This is a state-funded sixth form academy for students aged 16 to 19, designed around the realities of screen industry work rather than a traditional A-level-only model. Founded with backing from leading UK film and TV figures, it positions practical production, professional behaviours, and industry networks as core curriculum, not optional enrichment.
The headline external judgement is clear. The May 2023 Ofsted inspection graded the provider Outstanding across all areas, including education programmes for young people.
Results data available for A-level grades indicates a mid-pack national position for outcomes compared with other 16 to 19 providers. The bigger story, and the deciding factor for many families, is fit: this setting suits students who want a structured route into film and television, and who are ready for a heavy project load, tight deadlines, and frequent critique, as part of their education.
The academy’s identity is unusually explicit: it is meant to diversify the screen industries, and to widen access to roles that have historically been hard to enter without networks. That aim shows up not just in marketing language but in the way the provider describes its partnerships, its outreach, and its inclusion work.
Leadership is split between school-level and trust-level roles. Sam Summerson is listed as the current Principal, and is also shown as an ex officio member of the local governing body. The academy sits within the Day One Trust, and governance features recognisable industry names, including Tim Bevan, Eric Fellner, David Heyman and Barbara Broccoli. For students, that is not a celebrity roll call, it is a practical indicator that industry credibility is baked into oversight and strategy.
What the day-to-day experience tends to feel like, based on formal reports and the academy’s own descriptions, is purposeful and professionally oriented. Students are expected to behave like crew members as well as learners: punctuality, collaboration, and responsibility for kit and workflow are not treated as “nice to haves”, they are essential.
This is a post-16 provider, so the most relevant published attainment indicators are the 16 to 19 measures rather than GCSE performance. On A-level grade distribution, the available figures show:
5.15% of grades at A*
8.25% of grades at A
29.9% of grades at B
43.3% of grades at A* to B
For context, the England average share of A* to A is 23.6%, and A* to B is 47.2%.
Rankings data places the provider at 1,566th in England and 8th locally (Islington) for A-level outcomes, a proprietary FindMySchool ranking based on official data. In plain English, this sits in line with the middle 35% of providers in England (25th to 60th percentile). This is not a red flag in itself for a specialist creative provider, but it does matter for students aiming for highly academic university routes where top grade profiles are the primary currency.
The implication for families is straightforward. Students for whom the specialist diploma and industry route is the priority may accept a more “typical” A-level ranking as an acceptable trade-off. Students targeting highly selective academic degrees should look closely at subject availability, teaching time, and the balance between production commitments and exam preparation.
England ranks and key metrics (where available)
A-Level A*-B
43.3%
% of students achieving grades A*-B
The curriculum is designed backwards from industry tasks. The academy describes building its curriculum with industry to identify the knowledge, skills and behaviours needed for screen work, with concrete examples such as operating a radio microphone or editing a montage.

▶ **Prompt 1**: Scale the records from their start through the line containing "will click(244, 190).", both ends included. Write these lines out again, requests included, with every coordinate in the answers multiplied by 0.2 and rounded to whole numbers, halves rounded up.
The academy profile and the records that follow have no connection to each other.

▶ **Task material**:
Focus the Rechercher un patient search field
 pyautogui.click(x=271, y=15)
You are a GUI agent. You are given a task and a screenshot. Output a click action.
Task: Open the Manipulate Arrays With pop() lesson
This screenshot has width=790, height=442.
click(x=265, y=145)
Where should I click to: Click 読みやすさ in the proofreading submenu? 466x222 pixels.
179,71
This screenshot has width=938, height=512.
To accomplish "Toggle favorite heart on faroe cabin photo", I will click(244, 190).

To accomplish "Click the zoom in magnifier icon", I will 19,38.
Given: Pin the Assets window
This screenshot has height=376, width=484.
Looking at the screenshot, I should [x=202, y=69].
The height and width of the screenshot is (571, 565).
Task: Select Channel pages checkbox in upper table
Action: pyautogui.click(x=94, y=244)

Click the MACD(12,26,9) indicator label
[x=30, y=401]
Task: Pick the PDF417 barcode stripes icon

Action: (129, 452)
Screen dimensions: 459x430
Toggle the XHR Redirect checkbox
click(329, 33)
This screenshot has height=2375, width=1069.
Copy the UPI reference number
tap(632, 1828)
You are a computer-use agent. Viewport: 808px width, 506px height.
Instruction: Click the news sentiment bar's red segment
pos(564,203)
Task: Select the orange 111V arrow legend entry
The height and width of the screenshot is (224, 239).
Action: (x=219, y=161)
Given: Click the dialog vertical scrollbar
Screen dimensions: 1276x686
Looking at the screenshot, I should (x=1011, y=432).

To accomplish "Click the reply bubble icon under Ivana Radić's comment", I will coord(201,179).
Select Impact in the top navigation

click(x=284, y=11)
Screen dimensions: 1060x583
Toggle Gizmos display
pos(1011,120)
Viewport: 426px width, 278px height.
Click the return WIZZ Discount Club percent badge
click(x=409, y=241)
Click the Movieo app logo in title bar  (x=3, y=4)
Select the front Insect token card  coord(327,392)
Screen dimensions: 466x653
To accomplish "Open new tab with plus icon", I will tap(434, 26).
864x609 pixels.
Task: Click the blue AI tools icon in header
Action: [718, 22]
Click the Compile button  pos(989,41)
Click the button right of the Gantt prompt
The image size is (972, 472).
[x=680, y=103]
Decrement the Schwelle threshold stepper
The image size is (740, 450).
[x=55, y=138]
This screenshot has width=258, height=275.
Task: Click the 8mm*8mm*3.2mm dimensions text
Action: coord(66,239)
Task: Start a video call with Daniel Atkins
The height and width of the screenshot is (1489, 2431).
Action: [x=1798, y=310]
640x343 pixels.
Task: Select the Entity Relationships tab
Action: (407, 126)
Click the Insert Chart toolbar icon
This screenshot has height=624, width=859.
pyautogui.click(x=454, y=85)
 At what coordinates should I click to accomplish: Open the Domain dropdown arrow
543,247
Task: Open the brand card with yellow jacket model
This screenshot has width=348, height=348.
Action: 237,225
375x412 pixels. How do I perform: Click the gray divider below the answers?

▶ **Prompt 2**: Print the part of the academy profile that opens with the words containing "The academy’s identity" and closes with "oversight and strategy.".

▶ **Final result 1**:
Focus the Rechercher un patient search field
 pyautogui.click(x=54, y=3)
You are a GUI agent. You are given a task and a screenshot. Output a click action.
Task: Open the Manipulate Arrays With pop() lesson
This screenshot has width=790, height=442.
click(x=53, y=29)
Where should I click to: Click 読みやすさ in the proofreading submenu? 466x222 pixels.
36,14
This screenshot has width=938, height=512.
To accomplish "Toggle favorite heart on faroe cabin photo", I will click(49, 38).

▶ **Final result 2**:
The academy’s identity is unusually explicit: it is meant to diversify the screen industries, and to widen access to roles that have historically been hard to enter without networks. That aim shows up not just in marketing language but in the way the provider describes its partnerships, its outreach, and its inclusion work.
Leadership is split between school-level and trust-level roles. Sam Summerson is listed as the current Principal, and is also shown as an ex officio member of the local governing body. The academy sits within the Day One Trust, and governance features recognisable industry names, including Tim Bevan, Eric Fellner, David Heyman and Barbara Broccoli. For students, that is not a celebrity roll call, it is a practical indicator that industry credibility is baked into oversight and strategy.